--- Instructions to follow ---
For the records below, output word for word the lines from the one with "Task: Click the word 'Hubs' in the page title" up to and including the one with "the orange Hubspot". No pictures.

--- Information supplied ---
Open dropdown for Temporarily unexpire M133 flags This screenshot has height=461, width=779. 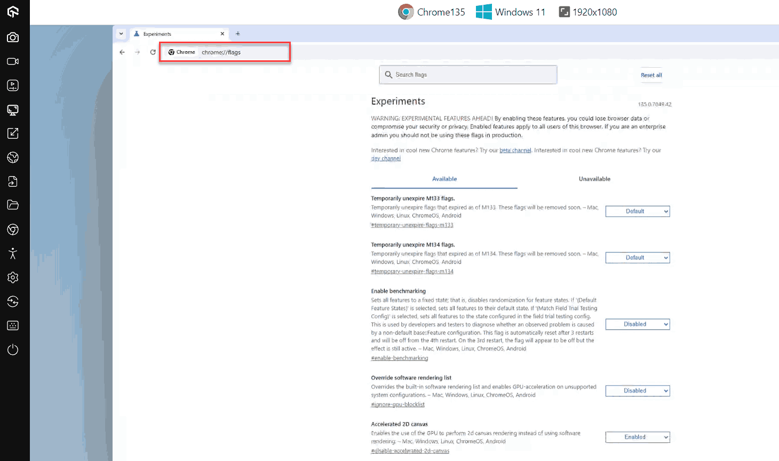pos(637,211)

---

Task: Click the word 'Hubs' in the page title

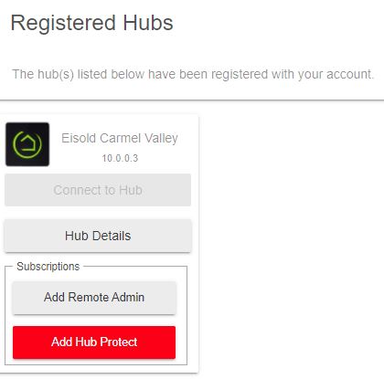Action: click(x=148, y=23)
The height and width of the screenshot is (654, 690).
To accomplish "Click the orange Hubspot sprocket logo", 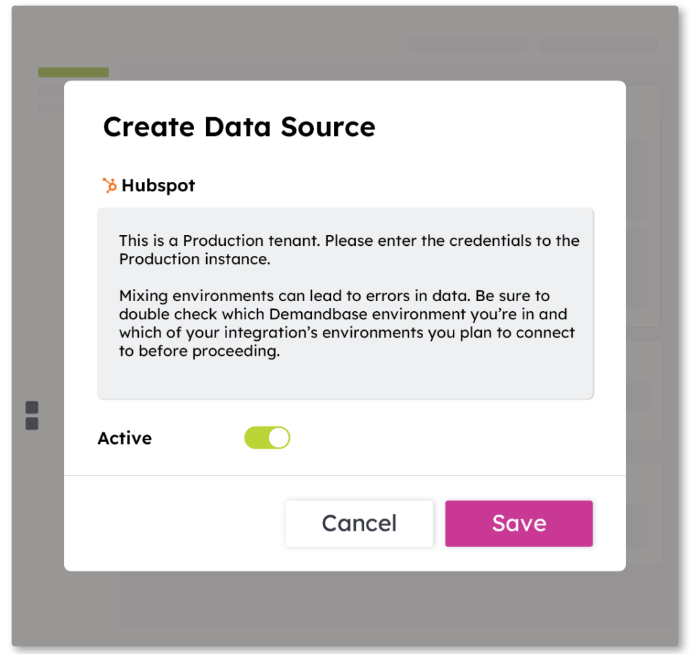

--- Your response ---
Task: Click the word 'Hubs' in the page title

Action: click(x=148, y=23)
The height and width of the screenshot is (654, 690).
To accomplish "Click the orange Hubspot sprocket logo", 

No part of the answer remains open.